Les détenteurs de parts dans des ETF ou fonds investis sur le secteur agroalimentaire européen devront également surveiller l'impact potentiel d'une consolidation accrue sur la compétitivité et les marges des acteurs restants.
Ce qu'il faut surveiller dans les prochains jours
- La finalisation du terme sheet : les sources évoquent une échéance possible fin mars 2026, mais Unilever a précisé qu'« il n'y a aucune certitude qu'une transaction sera conclue ».
- La structure actionnariale : la répartition exacte du capital entre anciens actionnaires d'Unilever et actionnaires de McCormick déterminera les équilibres de gouvernance.
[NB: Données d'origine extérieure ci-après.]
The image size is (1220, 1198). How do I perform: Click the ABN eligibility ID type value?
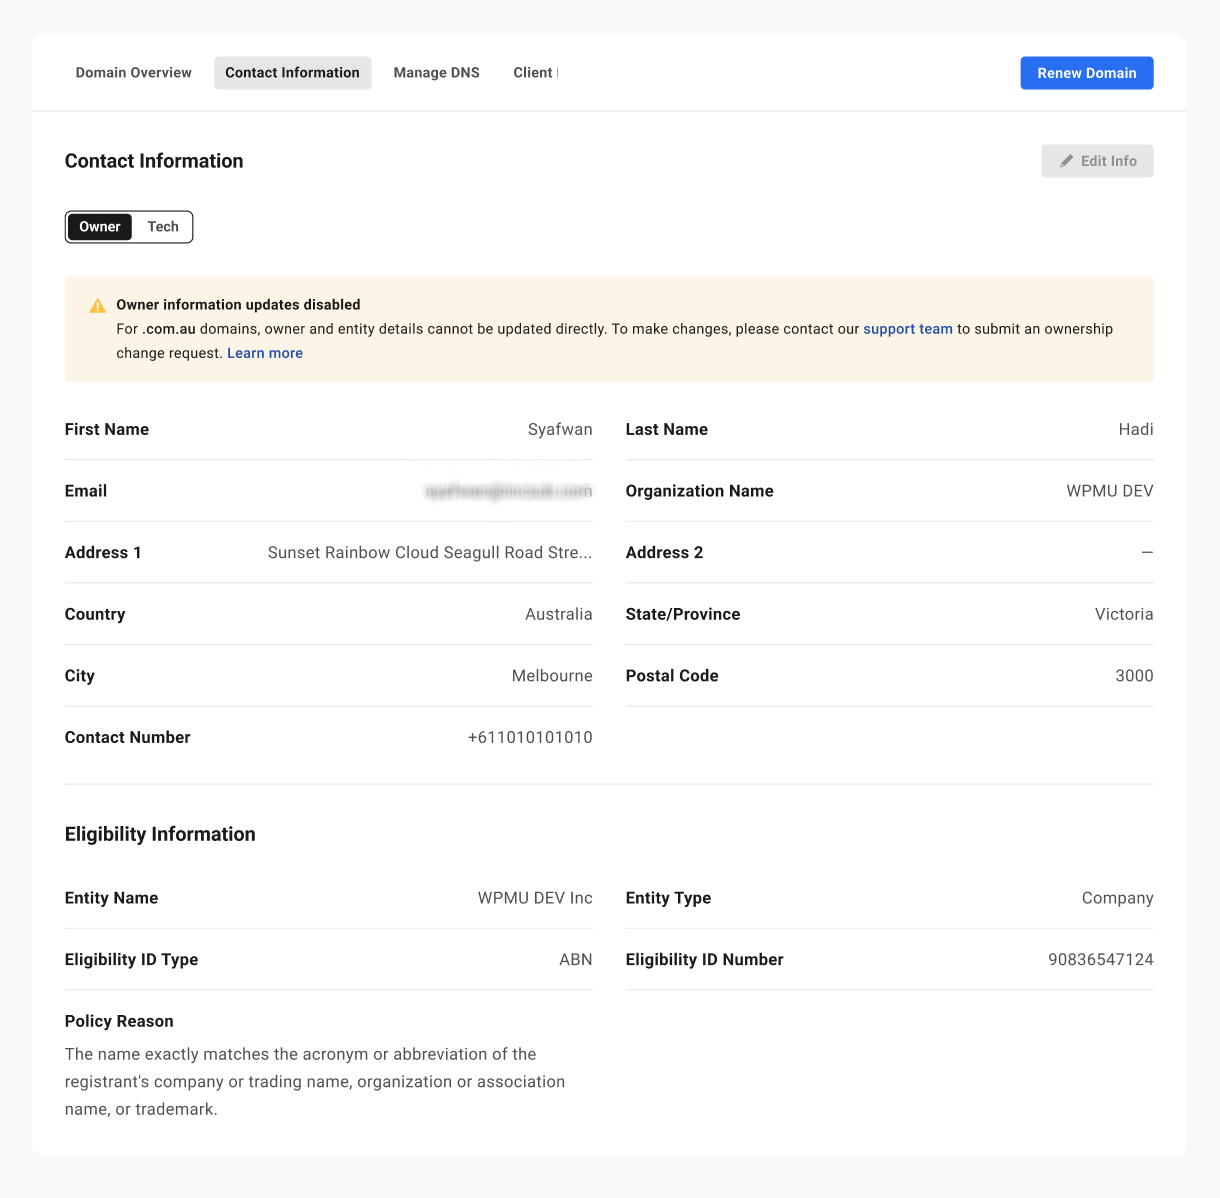(x=575, y=959)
- L'examen réglementaire : une opération de cette envergure devra obtenir l'approbation des autorités de la concurrence aux États Unis, en Europe et dans les marchés clés (Inde, Chine).
- Le sort des employés : la division alimentaire d'Unilever opère dans 119 sites à travers le monde. L'intégration industrielle sera un chantier majeur.
- Les réactions concurrentielles : Nestlé, Danone et Kraft Heinz pourraient être contraints de réévaluer leurs propres stratégies de portefeuille.
Conclusion
La cession potentielle de la division alimentaire d'Unilever à McCormick constituerait un tournant historique pour le géant anglo néerlandais, fondé il y a près d'un siècle. À 33 milliards de dollars, cette opération redessinerait la carte mondiale de l'agroalimentaire tout en consacrant la mue d'Unilever vers un groupe centré sur la beauté et le bien être. Les semaines à venir seront décisives pour les deux parties, leurs actionnaires et l'ensemble du secteur.